Concurrency is everywhere.
J. Duffy. "Concurrent Programming on Windows"
Introduction
Parallel processors are now widespread on all kinds of mainstream devices. Even if your device contains only processor, a hundred to one is multicore in its architecture. The benefits of parallel computing are obvious: reducing lead time.
But providing us with the opportunity to decompose an operation into constituent parts so that independent parts can run on separate processors (cores), multitasking creates new set of problems: synchronization of separate tasks. Used shared resources must be protected against the simultaneous modification by the parallel tasks. Such modifications must be serialized. In case of separate tasks, use and modify some shared resources developer must create a tasks communication protocol to prevent shared resources damage.
Concept
Hereinafter, I'll discuss my approach to user-mode application threads synchronization. Since Windows 95, we have a set of syncronization objects: critical sections, events (notifications), mutexes, semaphores. We can check the state of all of these objects (signaled or nonsignaled) any time it's needed. But in many cases, shares resources can be in 3 (three) states: unused, reading and writing. As you can understand, unused state means resource can be read or written, reading state means resource can read (by several threads simultaneously) and writing means only thread owns resource and modifies it. All other threads expect resource state changing. Since Vista, we have slim reader/writer (SRW) lock (with condition variables) objects that give us the possibility to synchronize resources with shared (read) and exclusive (write) states. But:
- we can't examine state of such objects (there are no functions like
TryEnterExclusiveMode
or TryEnterSharedMode
in Windows). Thread can only wait for enter shared or exclusive mode; - we can't introduce priorities for read and write operations;
- we can't change recursion call behavior strategy.
Why it is important ?

★ ★ ★ ★ ★ ★ ★

EXERCISE TASKS →
(1) Revise the passage of the article on thread synchronization starting with "Concurrency is everywhere." and going on through "shared resources damage.", replacing "lead time" with "execution time".
(2) For each statement, answer yes or no on whether it agrees with the article on thread synchronization, and quote the words that decide it: (a) Slim reader/writer locks have been available since Windows 95. (b) The state of an SRW lock object can be examined. (c) Shared resources can be in three states: unused, reading and writing.
The material after this point is separate from the article on thread synchronization.

SOURCE MATERIAL →
★ ★ ★ ★ ★ ★ ★

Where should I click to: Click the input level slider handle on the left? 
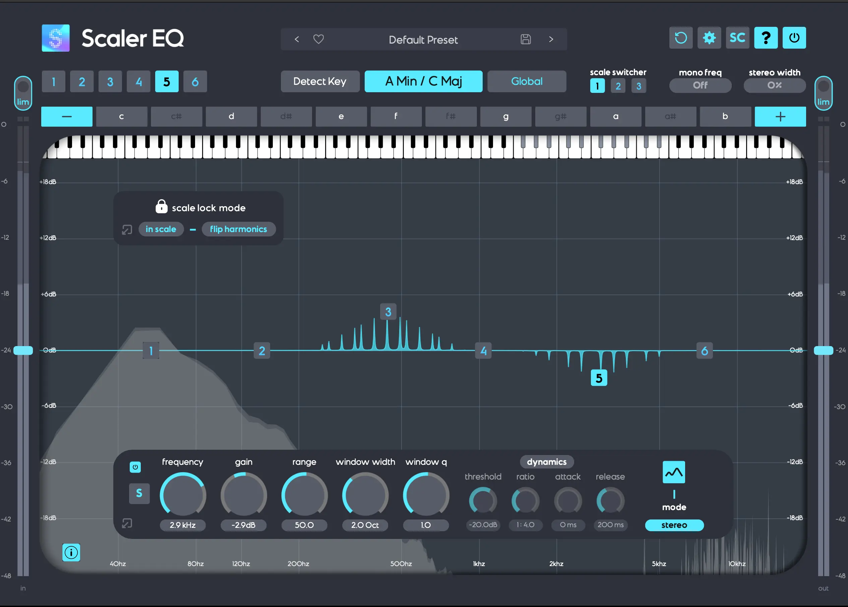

★ ★ ★ ★ ★ ★ ★

EXERCISE RESPONSES →
(1)
Concurrency is everywhere.
J. Duffy. "Concurrent Programming on Windows"
Introduction
Parallel processors are now widespread on all kinds of mainstream devices. Even if your device contains only processor, a hundred to one is multicore in its architecture. The benefits of parallel computing are obvious: reducing execution time.
But providing us with the opportunity to decompose an operation into constituent parts so that independent parts can run on separate processors (cores), multitasking creates new set of problems: synchronization of separate tasks. Used shared resources must be protected against the simultaneous modification by the parallel tasks. Such modifications must be serialized. In case of separate tasks, use and modify some shared resources developer must create a tasks communication protocol to prevent shared resources damage.

(2)
(a) No: "Since Vista, we have slim reader/writer (SRW) lock"
(b) No: "we can't examine state of such objects"
(c) Yes: "shares resources can be in 3 (three) states: unused, reading and writing"